§ WHAT YOU HAVE TO DO:
The result should be every line in the data below that carries the string "agent".
═══ DATASET ═══
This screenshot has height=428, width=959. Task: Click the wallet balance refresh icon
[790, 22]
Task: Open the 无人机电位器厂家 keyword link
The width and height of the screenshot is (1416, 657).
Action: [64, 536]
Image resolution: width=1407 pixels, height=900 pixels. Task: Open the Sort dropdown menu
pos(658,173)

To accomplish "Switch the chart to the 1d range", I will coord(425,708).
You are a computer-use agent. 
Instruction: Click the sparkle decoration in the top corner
═══
═══ DATASET ═══
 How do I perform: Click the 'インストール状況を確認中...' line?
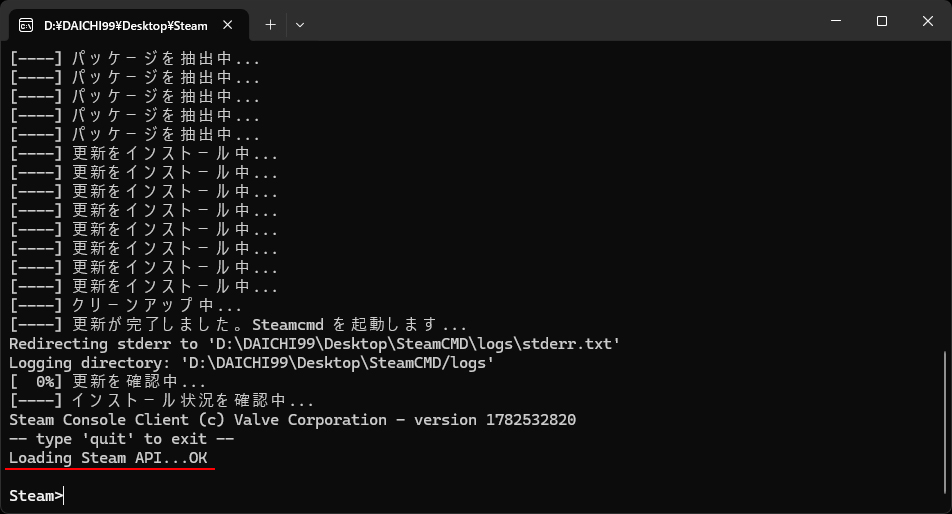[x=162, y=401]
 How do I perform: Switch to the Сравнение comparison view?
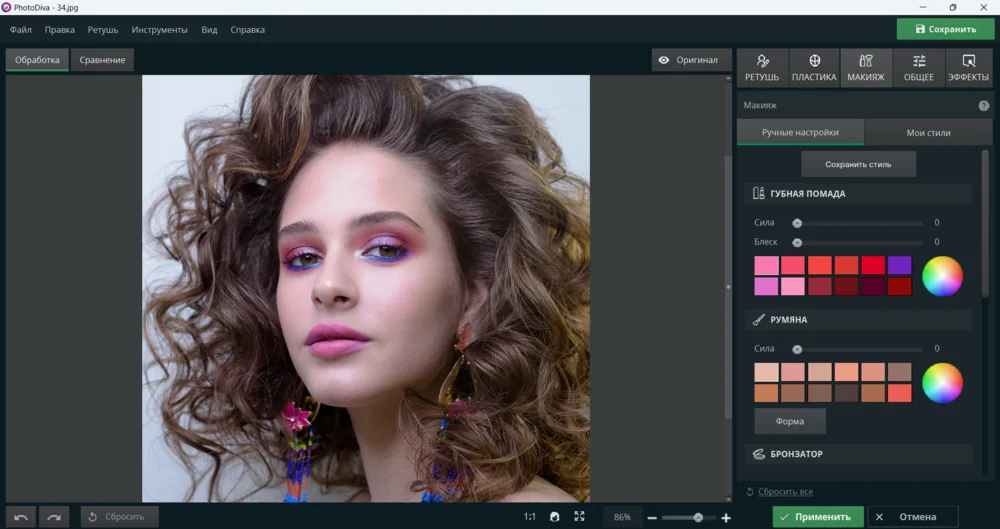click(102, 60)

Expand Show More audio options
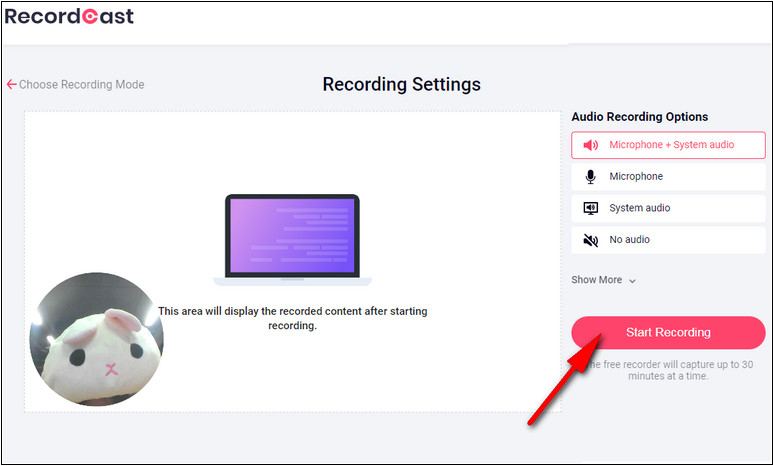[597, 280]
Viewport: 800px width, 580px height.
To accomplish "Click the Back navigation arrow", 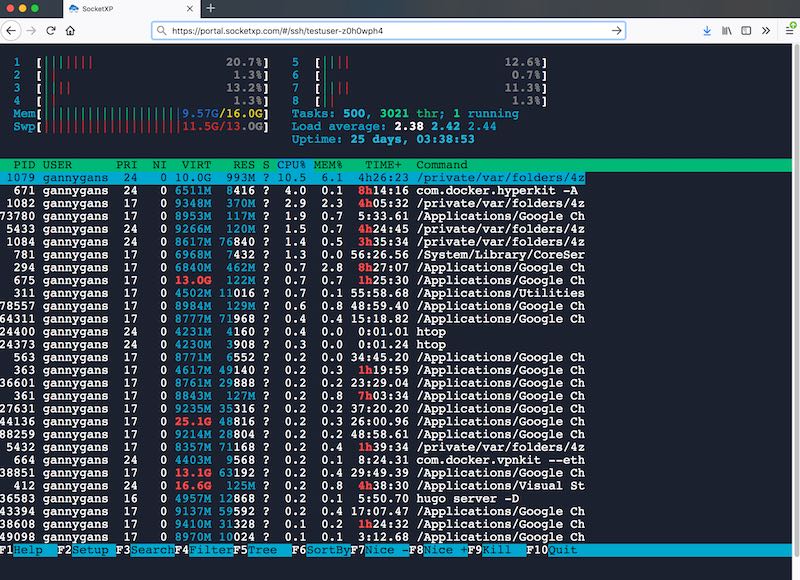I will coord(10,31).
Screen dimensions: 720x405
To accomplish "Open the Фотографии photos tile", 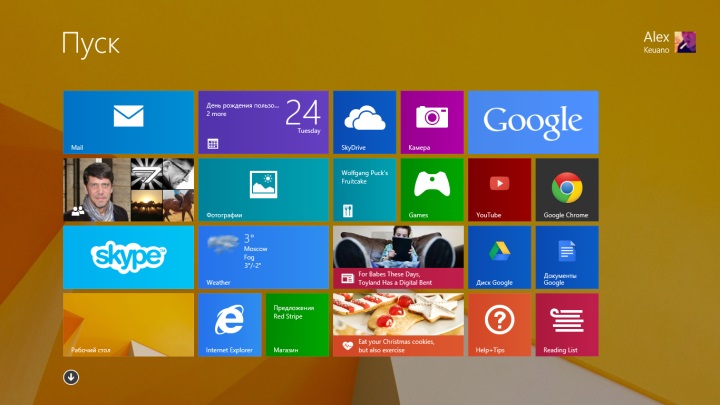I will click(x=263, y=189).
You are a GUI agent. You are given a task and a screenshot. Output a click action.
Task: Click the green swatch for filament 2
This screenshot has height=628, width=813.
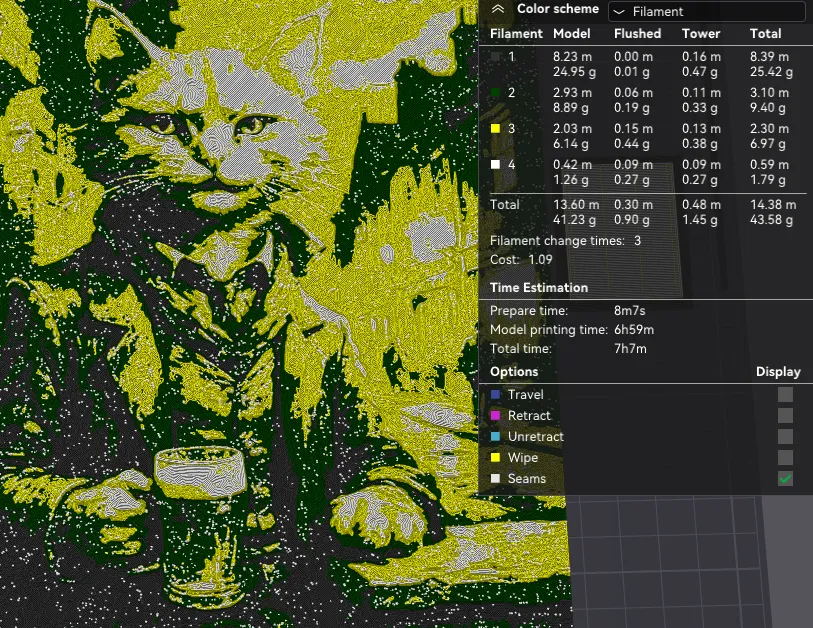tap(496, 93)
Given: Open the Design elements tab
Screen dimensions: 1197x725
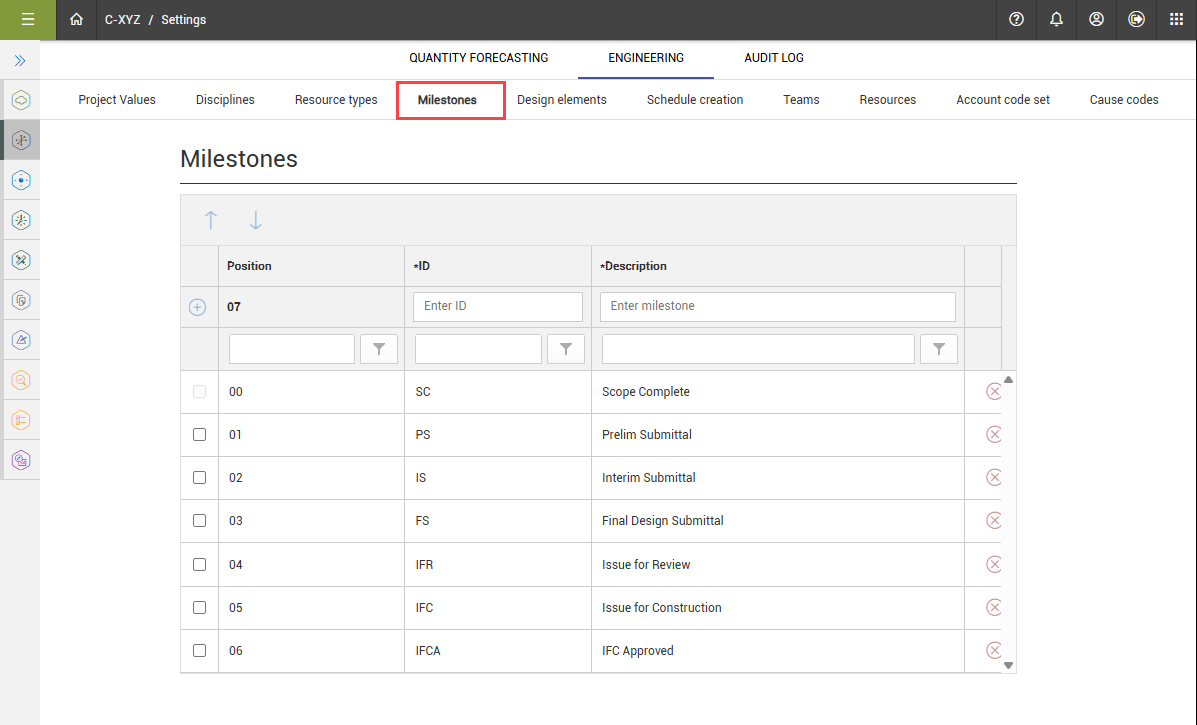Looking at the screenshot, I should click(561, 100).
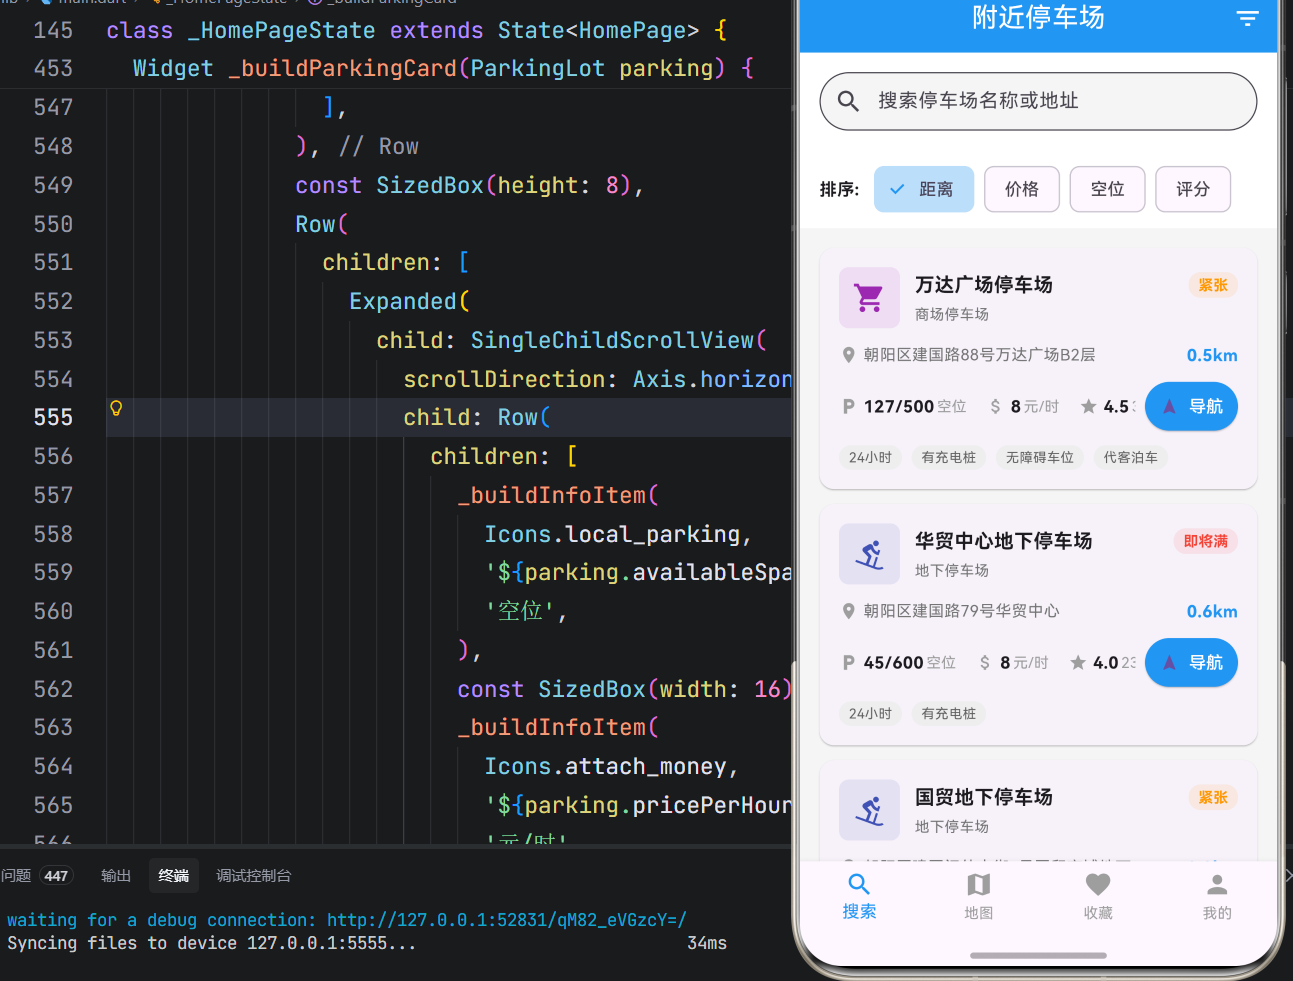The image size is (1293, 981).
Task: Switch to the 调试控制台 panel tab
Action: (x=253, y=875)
═══
§ SOLUTION FOR THIS PROBLEM:
You are a computer-use agent. 
You are a GUI agent. You are given a task and a screenshot. Output a click action.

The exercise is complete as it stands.